== The data

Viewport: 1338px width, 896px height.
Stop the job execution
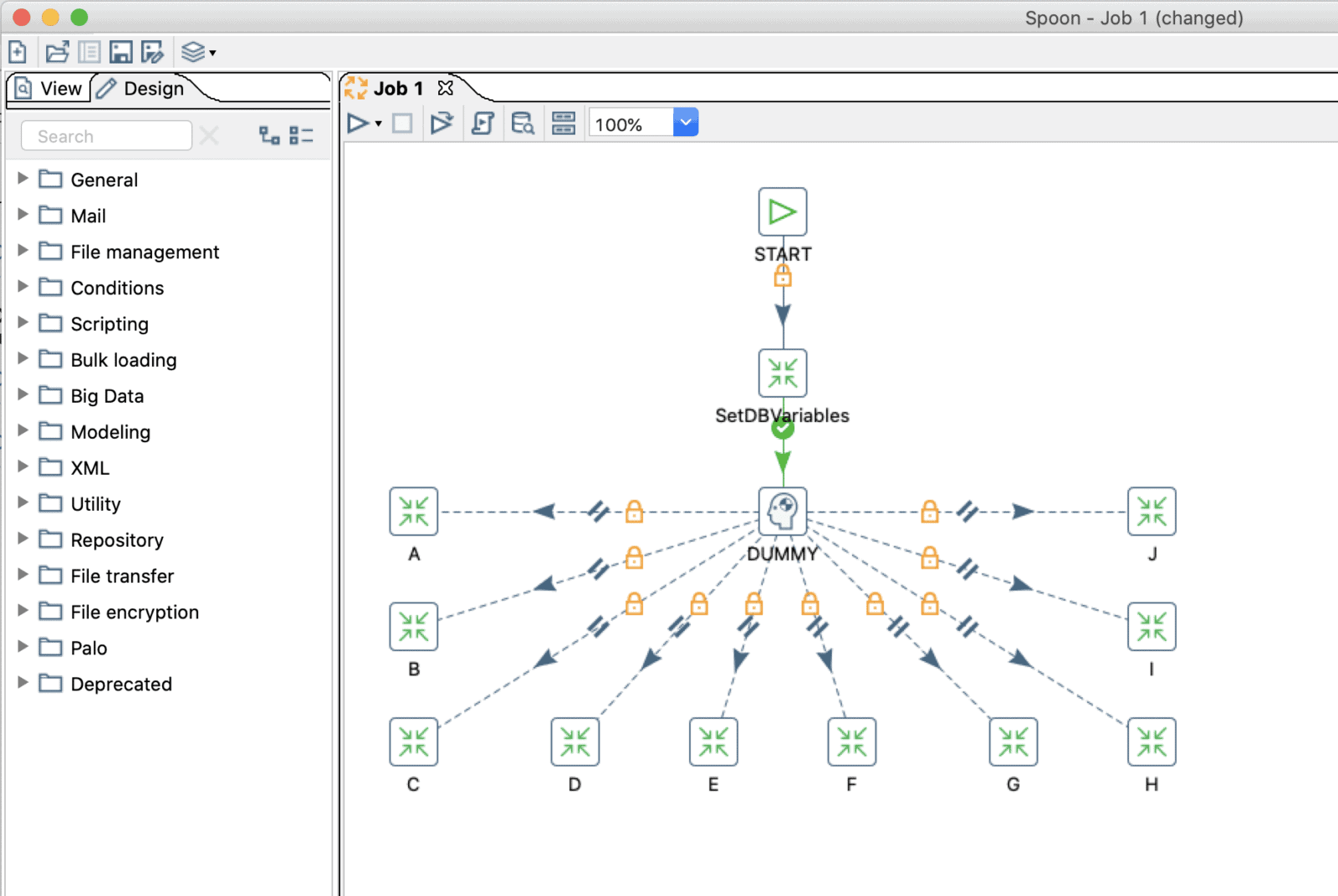tap(402, 122)
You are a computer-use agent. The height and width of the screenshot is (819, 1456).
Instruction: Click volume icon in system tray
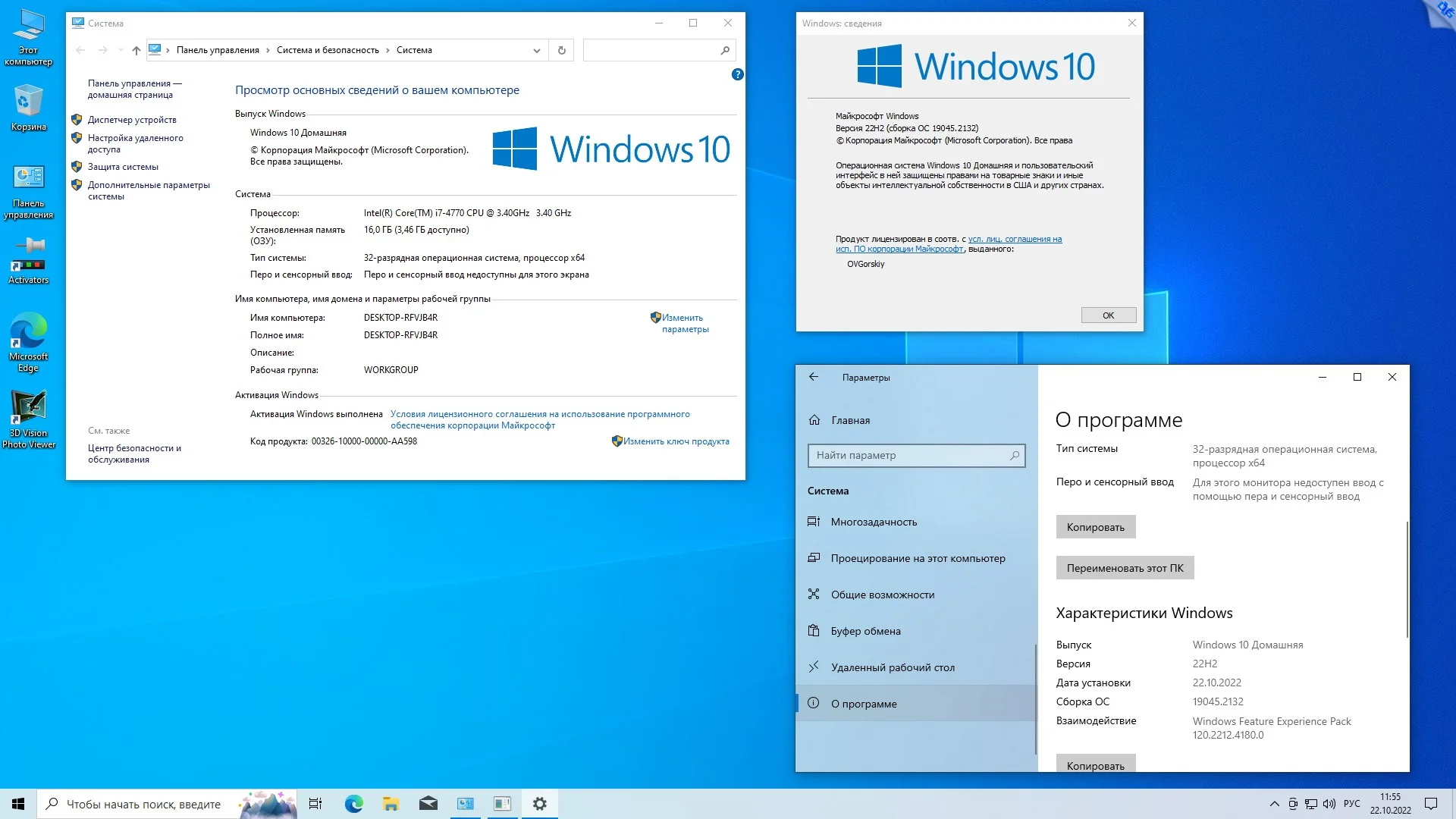1329,804
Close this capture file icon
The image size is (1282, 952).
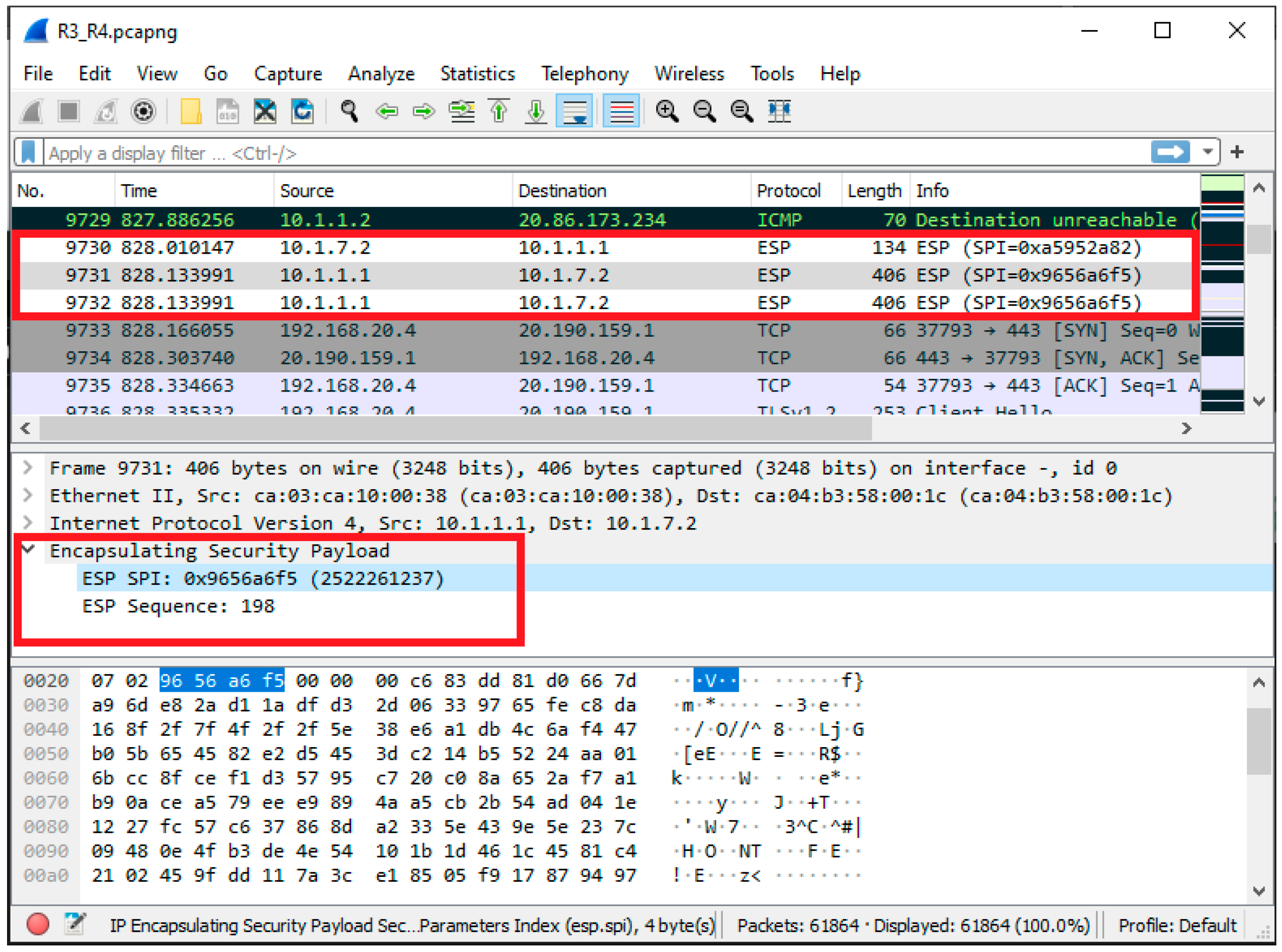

====

Task »
Make an exact copy of the records above, one that has none of the pictures.

Task answer »
Viewport: 1338px width, 896px height.
Stop the job execution
tap(402, 122)
You are a computer-use agent. The height and width of the screenshot is (819, 1456).
Instruction: Click volume icon in system tray
1329,804
Close this capture file icon
The image size is (1282, 952).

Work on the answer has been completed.